[Dataset items]
━━━━━━━━

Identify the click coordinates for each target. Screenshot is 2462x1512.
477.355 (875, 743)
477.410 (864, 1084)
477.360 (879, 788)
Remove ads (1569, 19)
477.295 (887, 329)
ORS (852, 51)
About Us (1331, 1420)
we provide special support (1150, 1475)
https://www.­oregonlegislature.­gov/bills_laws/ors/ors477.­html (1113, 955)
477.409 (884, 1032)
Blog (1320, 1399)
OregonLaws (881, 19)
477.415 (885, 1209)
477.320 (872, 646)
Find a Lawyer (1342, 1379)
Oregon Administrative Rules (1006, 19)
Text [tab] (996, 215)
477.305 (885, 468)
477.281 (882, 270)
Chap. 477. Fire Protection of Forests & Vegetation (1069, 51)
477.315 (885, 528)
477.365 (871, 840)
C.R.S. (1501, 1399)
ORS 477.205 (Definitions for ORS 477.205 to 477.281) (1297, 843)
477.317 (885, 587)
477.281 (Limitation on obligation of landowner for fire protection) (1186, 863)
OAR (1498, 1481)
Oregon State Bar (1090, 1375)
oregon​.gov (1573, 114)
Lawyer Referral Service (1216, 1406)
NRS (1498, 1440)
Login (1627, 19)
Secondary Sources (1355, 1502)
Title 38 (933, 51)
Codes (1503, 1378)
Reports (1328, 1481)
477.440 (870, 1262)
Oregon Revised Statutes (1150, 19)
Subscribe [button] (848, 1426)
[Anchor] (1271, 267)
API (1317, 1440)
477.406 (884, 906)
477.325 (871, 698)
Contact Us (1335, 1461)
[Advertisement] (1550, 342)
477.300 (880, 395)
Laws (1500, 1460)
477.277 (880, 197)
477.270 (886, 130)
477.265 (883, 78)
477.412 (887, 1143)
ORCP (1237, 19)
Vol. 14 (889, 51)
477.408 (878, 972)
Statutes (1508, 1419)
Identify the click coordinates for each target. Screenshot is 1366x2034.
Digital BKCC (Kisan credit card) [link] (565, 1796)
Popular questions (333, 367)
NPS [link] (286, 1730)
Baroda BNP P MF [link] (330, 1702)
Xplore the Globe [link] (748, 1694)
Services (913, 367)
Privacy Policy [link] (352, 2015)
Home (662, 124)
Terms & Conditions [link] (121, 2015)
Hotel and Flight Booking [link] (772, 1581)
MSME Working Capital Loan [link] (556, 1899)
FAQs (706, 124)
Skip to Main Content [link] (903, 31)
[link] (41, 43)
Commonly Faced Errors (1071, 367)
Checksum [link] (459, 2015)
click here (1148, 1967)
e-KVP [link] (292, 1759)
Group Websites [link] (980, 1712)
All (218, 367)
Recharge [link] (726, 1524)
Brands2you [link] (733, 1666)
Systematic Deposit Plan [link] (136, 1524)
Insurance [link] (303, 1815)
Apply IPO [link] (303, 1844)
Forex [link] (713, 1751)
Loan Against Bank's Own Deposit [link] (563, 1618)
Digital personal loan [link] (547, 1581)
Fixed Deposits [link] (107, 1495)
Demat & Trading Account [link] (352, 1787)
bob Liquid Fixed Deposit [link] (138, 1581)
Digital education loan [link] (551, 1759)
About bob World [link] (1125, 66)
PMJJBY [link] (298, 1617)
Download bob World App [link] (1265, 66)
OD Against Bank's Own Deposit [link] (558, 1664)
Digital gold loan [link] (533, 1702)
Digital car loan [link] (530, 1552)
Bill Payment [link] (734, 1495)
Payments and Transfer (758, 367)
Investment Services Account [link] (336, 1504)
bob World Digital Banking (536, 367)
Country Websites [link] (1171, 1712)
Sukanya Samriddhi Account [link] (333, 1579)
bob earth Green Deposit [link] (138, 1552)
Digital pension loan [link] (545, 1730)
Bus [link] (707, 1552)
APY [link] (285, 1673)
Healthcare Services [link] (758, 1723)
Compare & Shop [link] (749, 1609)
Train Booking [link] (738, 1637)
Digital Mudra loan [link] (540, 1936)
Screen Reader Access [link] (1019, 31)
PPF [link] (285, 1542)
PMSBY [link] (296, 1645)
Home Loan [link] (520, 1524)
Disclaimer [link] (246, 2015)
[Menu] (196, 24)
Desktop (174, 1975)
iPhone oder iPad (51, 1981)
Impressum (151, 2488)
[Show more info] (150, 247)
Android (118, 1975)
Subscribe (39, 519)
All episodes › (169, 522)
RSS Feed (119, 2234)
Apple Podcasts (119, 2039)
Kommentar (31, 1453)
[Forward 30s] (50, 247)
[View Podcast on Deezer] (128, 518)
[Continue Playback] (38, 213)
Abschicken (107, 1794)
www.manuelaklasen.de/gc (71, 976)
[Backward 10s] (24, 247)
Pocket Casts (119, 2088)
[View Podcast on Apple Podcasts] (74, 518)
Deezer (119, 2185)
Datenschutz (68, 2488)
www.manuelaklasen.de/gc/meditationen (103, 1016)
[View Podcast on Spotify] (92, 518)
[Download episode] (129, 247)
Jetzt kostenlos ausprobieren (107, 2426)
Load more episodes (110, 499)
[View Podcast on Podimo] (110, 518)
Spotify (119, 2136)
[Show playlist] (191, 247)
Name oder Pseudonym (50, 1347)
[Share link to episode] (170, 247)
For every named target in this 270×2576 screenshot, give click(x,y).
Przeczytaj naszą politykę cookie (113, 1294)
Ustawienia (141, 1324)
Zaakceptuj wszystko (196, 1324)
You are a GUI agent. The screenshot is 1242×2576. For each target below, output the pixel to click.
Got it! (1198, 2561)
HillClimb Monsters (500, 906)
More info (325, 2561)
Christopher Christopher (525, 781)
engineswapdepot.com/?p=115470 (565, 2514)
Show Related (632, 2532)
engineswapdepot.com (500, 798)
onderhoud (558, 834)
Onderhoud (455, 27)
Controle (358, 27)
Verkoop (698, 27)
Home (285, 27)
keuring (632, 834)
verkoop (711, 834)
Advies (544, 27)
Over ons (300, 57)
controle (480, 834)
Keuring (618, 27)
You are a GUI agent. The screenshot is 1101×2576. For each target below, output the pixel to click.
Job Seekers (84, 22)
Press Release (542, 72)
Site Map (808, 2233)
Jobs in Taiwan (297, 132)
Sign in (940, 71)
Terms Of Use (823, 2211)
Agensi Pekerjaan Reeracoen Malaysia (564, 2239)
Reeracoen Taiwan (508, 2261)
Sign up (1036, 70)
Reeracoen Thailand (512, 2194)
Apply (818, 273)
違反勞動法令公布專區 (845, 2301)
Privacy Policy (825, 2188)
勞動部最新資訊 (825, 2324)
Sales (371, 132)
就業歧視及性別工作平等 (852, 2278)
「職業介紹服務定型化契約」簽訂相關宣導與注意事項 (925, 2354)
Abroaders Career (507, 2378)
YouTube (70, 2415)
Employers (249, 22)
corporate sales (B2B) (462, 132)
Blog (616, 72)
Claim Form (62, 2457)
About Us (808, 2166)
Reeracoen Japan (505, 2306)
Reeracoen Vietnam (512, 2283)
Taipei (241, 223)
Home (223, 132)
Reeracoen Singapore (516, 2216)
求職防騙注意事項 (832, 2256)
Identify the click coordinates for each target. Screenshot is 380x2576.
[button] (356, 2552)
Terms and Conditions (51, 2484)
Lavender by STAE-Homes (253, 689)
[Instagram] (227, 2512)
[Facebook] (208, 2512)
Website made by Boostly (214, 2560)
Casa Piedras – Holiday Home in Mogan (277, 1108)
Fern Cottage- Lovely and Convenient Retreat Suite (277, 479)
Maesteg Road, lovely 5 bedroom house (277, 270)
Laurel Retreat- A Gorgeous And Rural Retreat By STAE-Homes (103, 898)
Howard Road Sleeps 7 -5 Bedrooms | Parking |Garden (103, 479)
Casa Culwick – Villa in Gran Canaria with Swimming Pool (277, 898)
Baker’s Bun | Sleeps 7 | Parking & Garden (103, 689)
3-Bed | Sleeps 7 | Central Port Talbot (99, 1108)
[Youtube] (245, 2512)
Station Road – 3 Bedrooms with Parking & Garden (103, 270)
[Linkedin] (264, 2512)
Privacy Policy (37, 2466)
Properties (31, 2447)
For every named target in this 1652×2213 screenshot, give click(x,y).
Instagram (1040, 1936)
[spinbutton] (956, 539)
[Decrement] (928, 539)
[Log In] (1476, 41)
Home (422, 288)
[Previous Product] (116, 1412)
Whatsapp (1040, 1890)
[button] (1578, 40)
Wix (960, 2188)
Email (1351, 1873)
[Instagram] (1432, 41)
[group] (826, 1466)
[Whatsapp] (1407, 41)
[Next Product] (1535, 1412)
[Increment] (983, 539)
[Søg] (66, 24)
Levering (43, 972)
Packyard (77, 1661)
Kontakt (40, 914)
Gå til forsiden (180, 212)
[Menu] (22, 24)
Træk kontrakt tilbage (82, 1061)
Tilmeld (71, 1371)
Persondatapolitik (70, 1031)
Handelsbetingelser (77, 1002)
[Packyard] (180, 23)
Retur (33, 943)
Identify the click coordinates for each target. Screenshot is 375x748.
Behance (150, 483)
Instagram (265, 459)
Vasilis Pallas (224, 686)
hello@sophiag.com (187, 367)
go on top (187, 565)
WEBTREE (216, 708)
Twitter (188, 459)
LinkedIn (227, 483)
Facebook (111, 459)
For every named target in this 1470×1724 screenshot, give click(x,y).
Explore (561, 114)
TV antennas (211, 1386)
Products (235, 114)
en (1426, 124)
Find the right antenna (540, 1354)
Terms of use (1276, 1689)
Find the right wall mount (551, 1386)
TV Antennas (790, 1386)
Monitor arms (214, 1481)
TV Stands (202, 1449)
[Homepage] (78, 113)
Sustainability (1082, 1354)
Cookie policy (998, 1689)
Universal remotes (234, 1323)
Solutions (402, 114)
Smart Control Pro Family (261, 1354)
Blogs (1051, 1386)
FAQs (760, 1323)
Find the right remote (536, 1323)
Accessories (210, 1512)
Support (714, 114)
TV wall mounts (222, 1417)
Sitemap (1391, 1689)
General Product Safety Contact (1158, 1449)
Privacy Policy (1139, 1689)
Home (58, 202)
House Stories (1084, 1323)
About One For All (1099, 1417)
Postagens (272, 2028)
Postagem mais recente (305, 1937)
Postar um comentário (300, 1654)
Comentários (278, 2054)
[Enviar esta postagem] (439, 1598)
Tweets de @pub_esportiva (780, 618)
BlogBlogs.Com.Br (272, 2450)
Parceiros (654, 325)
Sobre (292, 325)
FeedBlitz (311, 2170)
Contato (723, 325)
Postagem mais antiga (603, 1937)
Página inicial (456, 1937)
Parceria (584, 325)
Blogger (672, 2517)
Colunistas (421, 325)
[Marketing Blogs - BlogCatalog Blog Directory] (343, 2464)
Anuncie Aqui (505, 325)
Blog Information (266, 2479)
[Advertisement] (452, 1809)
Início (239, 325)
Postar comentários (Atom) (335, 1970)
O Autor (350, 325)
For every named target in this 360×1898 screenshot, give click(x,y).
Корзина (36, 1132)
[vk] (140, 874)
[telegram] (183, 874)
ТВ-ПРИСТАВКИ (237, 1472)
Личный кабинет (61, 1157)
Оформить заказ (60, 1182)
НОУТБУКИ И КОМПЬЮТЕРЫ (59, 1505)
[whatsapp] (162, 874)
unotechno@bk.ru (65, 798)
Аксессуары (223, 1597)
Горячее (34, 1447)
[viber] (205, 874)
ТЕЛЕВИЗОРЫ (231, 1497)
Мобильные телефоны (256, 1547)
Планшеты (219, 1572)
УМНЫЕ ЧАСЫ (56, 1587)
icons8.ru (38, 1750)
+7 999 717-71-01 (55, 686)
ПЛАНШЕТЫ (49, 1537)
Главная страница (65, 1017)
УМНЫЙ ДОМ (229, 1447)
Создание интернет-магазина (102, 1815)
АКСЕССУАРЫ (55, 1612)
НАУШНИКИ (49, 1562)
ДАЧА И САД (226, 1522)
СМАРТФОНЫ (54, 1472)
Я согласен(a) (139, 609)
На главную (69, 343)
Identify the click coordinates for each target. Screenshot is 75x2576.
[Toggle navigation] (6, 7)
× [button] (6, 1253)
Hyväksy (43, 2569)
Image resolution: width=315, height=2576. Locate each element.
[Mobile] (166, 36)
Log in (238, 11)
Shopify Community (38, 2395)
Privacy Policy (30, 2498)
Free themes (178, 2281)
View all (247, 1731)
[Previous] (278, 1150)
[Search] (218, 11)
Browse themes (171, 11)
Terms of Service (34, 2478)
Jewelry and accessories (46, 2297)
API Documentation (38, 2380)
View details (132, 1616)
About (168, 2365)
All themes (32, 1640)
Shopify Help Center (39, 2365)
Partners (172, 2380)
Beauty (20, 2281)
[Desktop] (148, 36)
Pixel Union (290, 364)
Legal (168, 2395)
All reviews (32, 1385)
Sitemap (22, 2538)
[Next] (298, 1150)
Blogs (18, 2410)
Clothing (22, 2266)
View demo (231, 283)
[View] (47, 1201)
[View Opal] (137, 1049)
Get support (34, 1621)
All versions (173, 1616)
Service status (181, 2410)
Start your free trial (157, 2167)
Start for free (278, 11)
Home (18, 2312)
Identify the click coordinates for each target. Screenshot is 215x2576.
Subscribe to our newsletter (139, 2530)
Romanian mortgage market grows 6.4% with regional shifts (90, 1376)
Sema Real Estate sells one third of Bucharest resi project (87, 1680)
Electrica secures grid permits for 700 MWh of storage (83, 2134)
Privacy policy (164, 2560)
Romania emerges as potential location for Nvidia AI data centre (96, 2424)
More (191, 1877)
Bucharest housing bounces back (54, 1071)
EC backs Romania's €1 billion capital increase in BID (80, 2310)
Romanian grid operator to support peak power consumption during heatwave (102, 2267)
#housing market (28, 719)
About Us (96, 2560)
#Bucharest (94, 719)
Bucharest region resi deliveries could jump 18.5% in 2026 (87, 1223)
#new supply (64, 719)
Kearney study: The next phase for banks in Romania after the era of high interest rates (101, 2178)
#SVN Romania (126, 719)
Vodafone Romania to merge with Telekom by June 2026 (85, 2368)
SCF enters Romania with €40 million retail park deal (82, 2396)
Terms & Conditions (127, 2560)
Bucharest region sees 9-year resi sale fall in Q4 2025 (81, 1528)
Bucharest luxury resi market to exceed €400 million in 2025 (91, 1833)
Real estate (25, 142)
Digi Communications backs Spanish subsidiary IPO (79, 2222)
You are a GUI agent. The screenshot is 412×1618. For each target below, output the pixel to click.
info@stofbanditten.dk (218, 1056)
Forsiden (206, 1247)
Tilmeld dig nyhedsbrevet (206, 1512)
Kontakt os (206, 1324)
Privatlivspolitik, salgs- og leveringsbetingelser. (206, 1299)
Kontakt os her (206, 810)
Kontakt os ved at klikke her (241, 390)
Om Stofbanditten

━━━━━━━━

Assignment »
Go to the line with "we provide special support (1150, 1475)" in the entries above and repeat every line from there through the line with "All (218, 367)", exactly and with no other text.

Exercise result »
we provide special support (1150, 1475)
https://www.­oregonlegislature.­gov/bills_laws/ors/ors477.­html (1113, 955)
477.409 (884, 1032)
Blog (1320, 1399)
OregonLaws (881, 19)
477.415 (885, 1209)
477.320 (872, 646)
Find a Lawyer (1342, 1379)
Oregon Administrative Rules (1006, 19)
Text [tab] (996, 215)
477.305 (885, 468)
477.281 (882, 270)
Chap. 477. Fire Protection of Forests & Vegetation (1069, 51)
477.315 (885, 528)
477.365 (871, 840)
C.R.S. (1501, 1399)
ORS 477.205 (Definitions for ORS 477.205 to 477.281) (1297, 843)
477.317 (885, 587)
477.281 (Limitation on obligation of landowner for fire protection) (1186, 863)
OAR (1498, 1481)
Oregon State Bar (1090, 1375)
oregon​.gov (1573, 114)
Lawyer Referral Service (1216, 1406)
NRS (1498, 1440)
Login (1627, 19)
Secondary Sources (1355, 1502)
Title 38 (933, 51)
Codes (1503, 1378)
Reports (1328, 1481)
477.440 (870, 1262)
Oregon Revised Statutes (1150, 19)
Subscribe [button] (848, 1426)
[Anchor] (1271, 267)
API (1317, 1440)
477.406 (884, 906)
477.325 (871, 698)
Contact Us (1335, 1461)
[Advertisement] (1550, 342)
477.300 (880, 395)
Laws (1500, 1460)
477.277 (880, 197)
477.270 (886, 130)
477.265 (883, 78)
477.412 (887, 1143)
ORCP (1237, 19)
Vol. 14 (889, 51)
477.408 (878, 972)
Statutes (1508, 1419)
Identify the click coordinates for each target. Screenshot is 1366x2034.
Digital BKCC (Kisan credit card) [link] (565, 1796)
Popular questions (333, 367)
NPS [link] (286, 1730)
Baroda BNP P MF [link] (330, 1702)
Xplore the Globe [link] (748, 1694)
Services (913, 367)
Privacy Policy [link] (352, 2015)
Home (662, 124)
Terms & Conditions [link] (121, 2015)
Hotel and Flight Booking [link] (772, 1581)
MSME Working Capital Loan [link] (556, 1899)
FAQs (706, 124)
Skip to Main Content [link] (903, 31)
[link] (41, 43)
Commonly Faced Errors (1071, 367)
Checksum [link] (459, 2015)
click here (1148, 1967)
e-KVP [link] (292, 1759)
Group Websites [link] (980, 1712)
All (218, 367)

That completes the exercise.